Download Plug-ins from the Internet - dummies

Download Plug-ins from the Internet

By Andy Rathbone

When visiting certain Web sites, you will see a notice that you must download a plug-in to view the site. You download plug-ins from the Internet by allowing them when a site pops up a window that requests the download.

Computer programmers are now using fancy programming techniques called Java, Flash, RealPlayer, QuickTime, and other goodies to add animation and other movies to the Internet.

Programmers are also adding little software tidbits called plug-ins that increase your computer’s capability to display these flashy items — as well as splash moving advertisements along the top of your screen. You’ll know when you need a plug-in when you see a notice like the one shown in the following figure.


Install this software to run the Adobe Flash Player plug-in.

What’s the problem? If your computer says it needs a plug-in or its latest version, click the button that takes you to its download area — but only if you can trust it. The following plug-ins are both free and safe:

  • QuickTime: The free version of QuickTime plays many video formats that Microsoft’s Media Player can’t handle, including those required to view most movie trailers.

  • RealPlayer: This software can be offensive, but sometimes it’s the only way to see or view some things on the Internet.
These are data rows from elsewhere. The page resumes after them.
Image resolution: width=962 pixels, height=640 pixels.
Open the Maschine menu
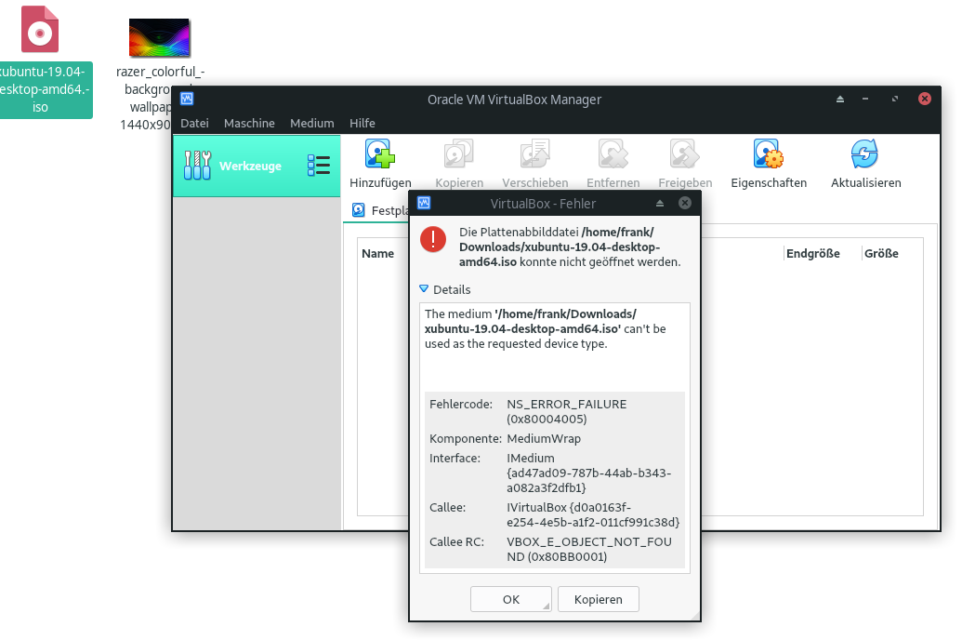[x=249, y=123]
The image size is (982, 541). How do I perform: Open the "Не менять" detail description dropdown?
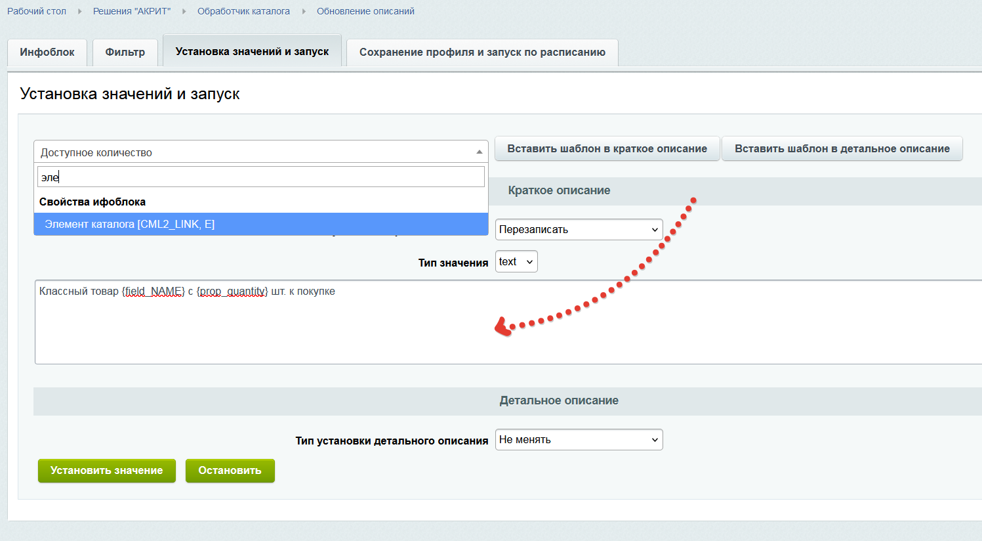[x=579, y=440]
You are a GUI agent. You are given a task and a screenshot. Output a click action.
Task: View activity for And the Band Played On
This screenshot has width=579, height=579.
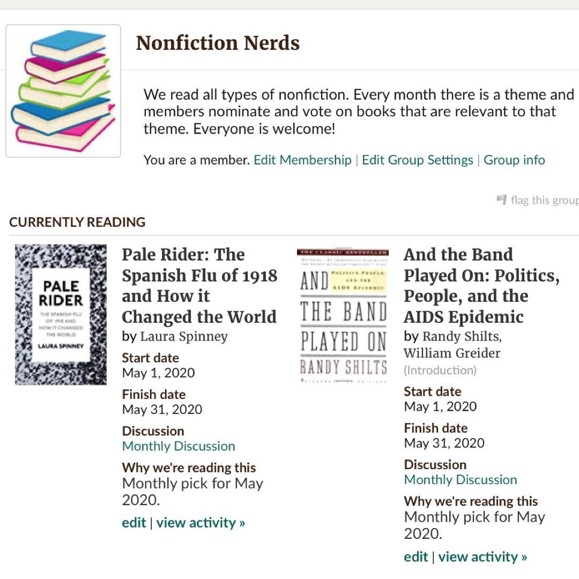(483, 557)

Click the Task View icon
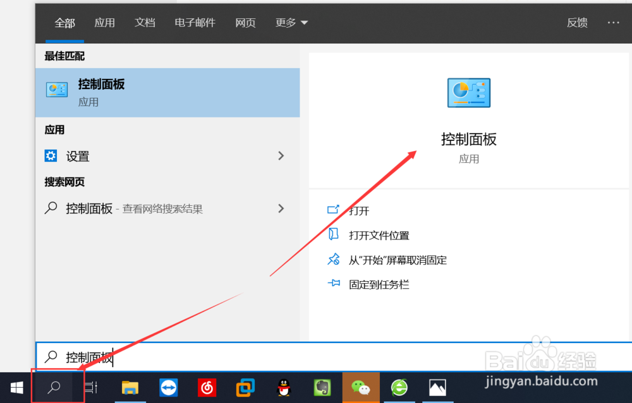[x=89, y=387]
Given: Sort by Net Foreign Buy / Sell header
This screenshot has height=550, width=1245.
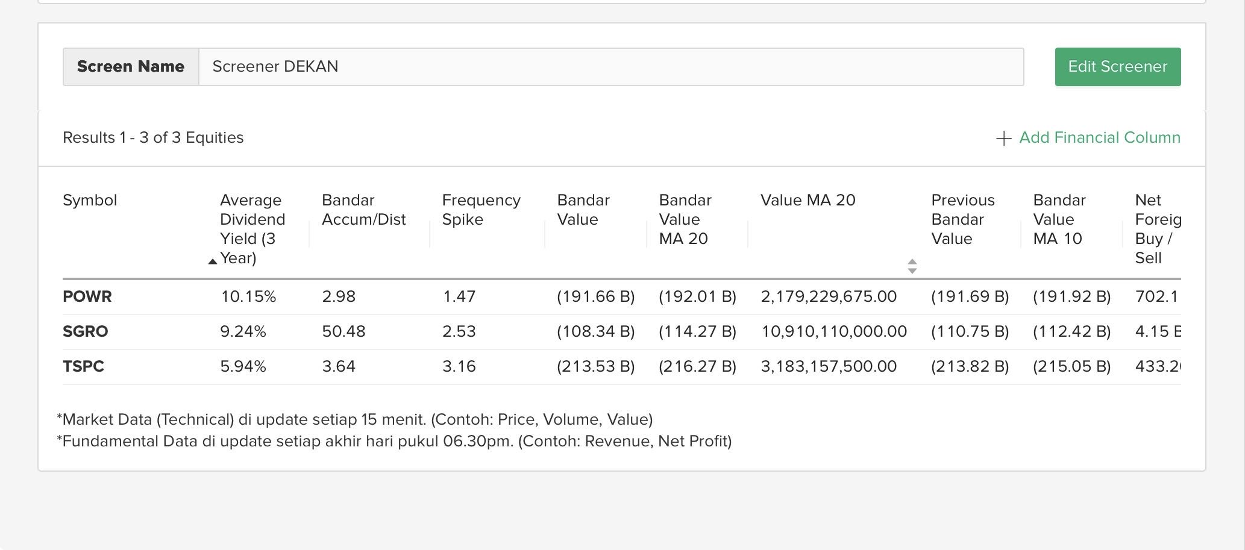Looking at the screenshot, I should (1156, 229).
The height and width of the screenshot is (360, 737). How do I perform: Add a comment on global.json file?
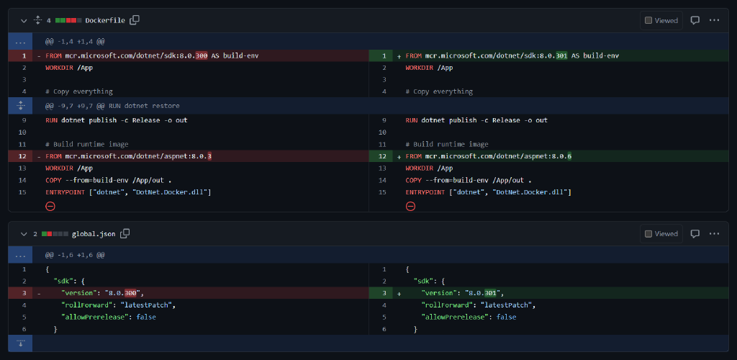695,233
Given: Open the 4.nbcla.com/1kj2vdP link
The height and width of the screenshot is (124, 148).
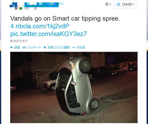Looking at the screenshot, I should click(40, 26).
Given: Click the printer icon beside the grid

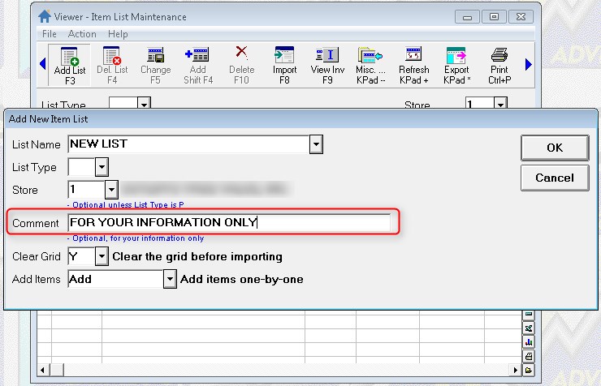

Be sure to download the free version, no matter now much the Real folks try to hide it behind the pay version on its Web site.

  • Adobe Flash/Shockwave: Although this free download plays most of the elaborate moving advertisements on Web sites, it also lets you watch funny cartoons and animations.

  • Adobe Acrobat Reader: Another popular freebie, Acrobat Reader lets you view documents as if they’re printed on paper. (Sometimes it doesn’t let you copy parts of them, though, or read them with your word processor.)